Directions for this task » Set down all of the records exactly.
BEGIN
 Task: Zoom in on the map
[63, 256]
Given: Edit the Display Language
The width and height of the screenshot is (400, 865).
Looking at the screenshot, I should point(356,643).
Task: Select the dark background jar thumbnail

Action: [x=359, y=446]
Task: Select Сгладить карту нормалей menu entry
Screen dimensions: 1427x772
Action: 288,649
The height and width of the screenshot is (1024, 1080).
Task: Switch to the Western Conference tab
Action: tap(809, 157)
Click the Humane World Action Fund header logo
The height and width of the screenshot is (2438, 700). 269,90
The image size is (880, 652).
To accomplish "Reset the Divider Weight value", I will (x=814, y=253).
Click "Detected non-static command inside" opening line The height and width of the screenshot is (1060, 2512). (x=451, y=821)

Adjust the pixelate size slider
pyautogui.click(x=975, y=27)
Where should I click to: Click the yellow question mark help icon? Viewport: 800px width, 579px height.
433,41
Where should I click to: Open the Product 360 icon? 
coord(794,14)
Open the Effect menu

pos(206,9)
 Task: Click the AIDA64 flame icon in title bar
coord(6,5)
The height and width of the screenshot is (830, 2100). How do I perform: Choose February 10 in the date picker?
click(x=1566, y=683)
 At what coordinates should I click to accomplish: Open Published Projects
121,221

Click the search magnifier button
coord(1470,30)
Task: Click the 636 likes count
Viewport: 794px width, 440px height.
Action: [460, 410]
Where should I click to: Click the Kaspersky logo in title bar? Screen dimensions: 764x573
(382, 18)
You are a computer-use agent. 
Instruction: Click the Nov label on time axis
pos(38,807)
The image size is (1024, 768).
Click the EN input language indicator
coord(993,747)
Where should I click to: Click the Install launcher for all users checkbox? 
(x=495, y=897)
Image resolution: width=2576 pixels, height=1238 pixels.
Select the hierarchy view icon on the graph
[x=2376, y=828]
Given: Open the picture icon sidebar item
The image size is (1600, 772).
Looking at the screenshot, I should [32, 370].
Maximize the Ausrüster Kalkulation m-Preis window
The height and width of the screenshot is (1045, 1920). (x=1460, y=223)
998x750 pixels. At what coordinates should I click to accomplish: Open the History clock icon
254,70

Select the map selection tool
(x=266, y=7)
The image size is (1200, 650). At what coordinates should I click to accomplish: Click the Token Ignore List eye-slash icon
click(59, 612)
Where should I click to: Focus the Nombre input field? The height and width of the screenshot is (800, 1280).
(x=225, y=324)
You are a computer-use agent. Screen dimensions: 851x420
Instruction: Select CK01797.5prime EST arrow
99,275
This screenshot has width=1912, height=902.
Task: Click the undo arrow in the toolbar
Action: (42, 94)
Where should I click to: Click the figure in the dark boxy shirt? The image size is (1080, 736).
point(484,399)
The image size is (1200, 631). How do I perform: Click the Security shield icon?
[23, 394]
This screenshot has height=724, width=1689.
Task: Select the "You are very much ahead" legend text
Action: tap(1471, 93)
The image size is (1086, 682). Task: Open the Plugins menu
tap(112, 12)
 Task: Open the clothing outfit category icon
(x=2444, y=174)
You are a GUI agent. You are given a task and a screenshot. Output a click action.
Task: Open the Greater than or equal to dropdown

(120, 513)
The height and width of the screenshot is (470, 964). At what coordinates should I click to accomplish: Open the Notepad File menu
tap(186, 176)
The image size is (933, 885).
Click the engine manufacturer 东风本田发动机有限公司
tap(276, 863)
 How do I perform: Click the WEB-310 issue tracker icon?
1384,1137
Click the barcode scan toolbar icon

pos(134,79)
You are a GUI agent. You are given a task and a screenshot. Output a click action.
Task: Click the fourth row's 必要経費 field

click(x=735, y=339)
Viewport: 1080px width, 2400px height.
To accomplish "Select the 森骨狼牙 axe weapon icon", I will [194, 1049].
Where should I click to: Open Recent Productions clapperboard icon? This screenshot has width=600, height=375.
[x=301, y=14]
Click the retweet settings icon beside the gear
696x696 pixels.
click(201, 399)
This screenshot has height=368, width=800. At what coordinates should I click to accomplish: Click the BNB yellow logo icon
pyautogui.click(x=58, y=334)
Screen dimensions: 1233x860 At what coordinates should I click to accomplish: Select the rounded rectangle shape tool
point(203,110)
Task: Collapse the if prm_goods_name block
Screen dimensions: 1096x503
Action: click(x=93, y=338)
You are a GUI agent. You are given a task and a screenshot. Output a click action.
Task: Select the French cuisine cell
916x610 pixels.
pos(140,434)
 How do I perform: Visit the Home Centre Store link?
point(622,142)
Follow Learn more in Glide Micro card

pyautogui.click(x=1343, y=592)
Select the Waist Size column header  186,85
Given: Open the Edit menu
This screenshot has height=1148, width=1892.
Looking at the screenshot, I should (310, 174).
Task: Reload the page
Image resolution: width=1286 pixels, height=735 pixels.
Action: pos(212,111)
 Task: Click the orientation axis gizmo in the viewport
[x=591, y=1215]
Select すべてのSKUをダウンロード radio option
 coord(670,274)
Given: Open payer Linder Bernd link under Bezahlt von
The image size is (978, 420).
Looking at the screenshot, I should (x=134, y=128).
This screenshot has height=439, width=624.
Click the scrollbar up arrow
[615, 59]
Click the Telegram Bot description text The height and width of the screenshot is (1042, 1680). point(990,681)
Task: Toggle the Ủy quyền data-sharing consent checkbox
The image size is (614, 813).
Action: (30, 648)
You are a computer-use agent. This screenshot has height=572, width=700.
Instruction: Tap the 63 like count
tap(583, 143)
END
Answer to the problem »
 Task: Zoom in on the map
[63, 256]
Given: Edit the Display Language
The width and height of the screenshot is (400, 865).
Looking at the screenshot, I should point(356,643).
Task: Select the dark background jar thumbnail

Action: [x=359, y=446]
Task: Select Сгладить карту нормалей menu entry
Screen dimensions: 1427x772
Action: 288,649
The height and width of the screenshot is (1024, 1080).
Task: Switch to the Western Conference tab
Action: tap(809, 157)
Click the Humane World Action Fund header logo
The height and width of the screenshot is (2438, 700). 269,90
The image size is (880, 652).
To accomplish "Reset the Divider Weight value", I will (x=814, y=253).
Click "Detected non-static command inside" opening line The height and width of the screenshot is (1060, 2512). (x=451, y=821)

Adjust the pixelate size slider
pyautogui.click(x=975, y=27)
Where should I click to: Click the yellow question mark help icon? Viewport: 800px width, 579px height.
433,41
Where should I click to: Open the Product 360 icon? 
coord(794,14)
Open the Effect menu

pos(206,9)
 Task: Click the AIDA64 flame icon in title bar
coord(6,5)
The height and width of the screenshot is (830, 2100). How do I perform: Choose February 10 in the date picker?
click(x=1566, y=683)
 At what coordinates should I click to accomplish: Open Published Projects
121,221

Click the search magnifier button
coord(1470,30)
Task: Click the 636 likes count
Viewport: 794px width, 440px height.
Action: [460, 410]
Where should I click to: Click the Kaspersky logo in title bar? Screen dimensions: 764x573
(382, 18)
You are a computer-use agent. 
Instruction: Click the Nov label on time axis
pos(38,807)
The image size is (1024, 768).
Click the EN input language indicator
coord(993,747)
Where should I click to: Click the Install launcher for all users checkbox? 
(x=495, y=897)
Image resolution: width=2576 pixels, height=1238 pixels.
Select the hierarchy view icon on the graph
[x=2376, y=828]
Given: Open the picture icon sidebar item
The image size is (1600, 772).
Looking at the screenshot, I should [32, 370].
Maximize the Ausrüster Kalkulation m-Preis window
The height and width of the screenshot is (1045, 1920). (x=1460, y=223)
998x750 pixels. At what coordinates should I click to accomplish: Open the History clock icon
254,70

Select the map selection tool
(x=266, y=7)
The image size is (1200, 650). At what coordinates should I click to accomplish: Click the Token Ignore List eye-slash icon
click(59, 612)
Where should I click to: Focus the Nombre input field? The height and width of the screenshot is (800, 1280).
(x=225, y=324)
You are a computer-use agent. Screen dimensions: 851x420
Instruction: Select CK01797.5prime EST arrow
99,275
This screenshot has width=1912, height=902.
Task: Click the undo arrow in the toolbar
Action: (42, 94)
Where should I click to: Click the figure in the dark boxy shirt? The image size is (1080, 736).
point(484,399)
The image size is (1200, 631). How do I perform: Click the Security shield icon?
[23, 394]
This screenshot has height=724, width=1689.
Task: Select the "You are very much ahead" legend text
Action: tap(1471, 93)
The image size is (1086, 682). Task: Open the Plugins menu
tap(112, 12)
 Task: Open the clothing outfit category icon
(x=2444, y=174)
You are a GUI agent. You are given a task and a screenshot. Output a click action.
Task: Open the Greater than or equal to dropdown

(120, 513)
The height and width of the screenshot is (470, 964). At what coordinates should I click to accomplish: Open the Notepad File menu
tap(186, 176)
The image size is (933, 885).
Click the engine manufacturer 东风本田发动机有限公司
tap(276, 863)
 How do I perform: Click the WEB-310 issue tracker icon?
1384,1137
Click the barcode scan toolbar icon

pos(134,79)
You are a GUI agent. You are given a task and a screenshot. Output a click action.
Task: Click the fourth row's 必要経費 field

click(x=735, y=339)
Viewport: 1080px width, 2400px height.
To accomplish "Select the 森骨狼牙 axe weapon icon", I will [194, 1049].
Where should I click to: Open Recent Productions clapperboard icon? This screenshot has width=600, height=375.
[x=301, y=14]
Click the retweet settings icon beside the gear
696x696 pixels.
click(201, 399)
This screenshot has height=368, width=800. At what coordinates should I click to accomplish: Click the BNB yellow logo icon
pyautogui.click(x=58, y=334)
Screen dimensions: 1233x860 At what coordinates should I click to accomplish: Select the rounded rectangle shape tool
point(203,110)
Task: Collapse the if prm_goods_name block
Screen dimensions: 1096x503
Action: click(x=93, y=338)
You are a GUI agent. You are given a task and a screenshot. Output a click action.
Task: Select the French cuisine cell
916x610 pixels.
pos(140,434)
 How do I perform: Visit the Home Centre Store link?
point(622,142)
Follow Learn more in Glide Micro card

pyautogui.click(x=1343, y=592)
Select the Waist Size column header  186,85
Given: Open the Edit menu
This screenshot has height=1148, width=1892.
Looking at the screenshot, I should (310, 174).
Task: Reload the page
Image resolution: width=1286 pixels, height=735 pixels.
Action: pos(212,111)
 Task: Click the orientation axis gizmo in the viewport
[x=591, y=1215]
Select すべてのSKUをダウンロード radio option
 coord(670,274)
Given: Open payer Linder Bernd link under Bezahlt von
The image size is (978, 420).
Looking at the screenshot, I should (x=134, y=128).
This screenshot has height=439, width=624.
Click the scrollbar up arrow
[615, 59]
Click the Telegram Bot description text The height and width of the screenshot is (1042, 1680). point(990,681)
Task: Toggle the Ủy quyền data-sharing consent checkbox
The image size is (614, 813).
Action: (30, 648)
You are a computer-use agent. This screenshot has height=572, width=700.
Instruction: Tap the 63 like count
tap(583, 143)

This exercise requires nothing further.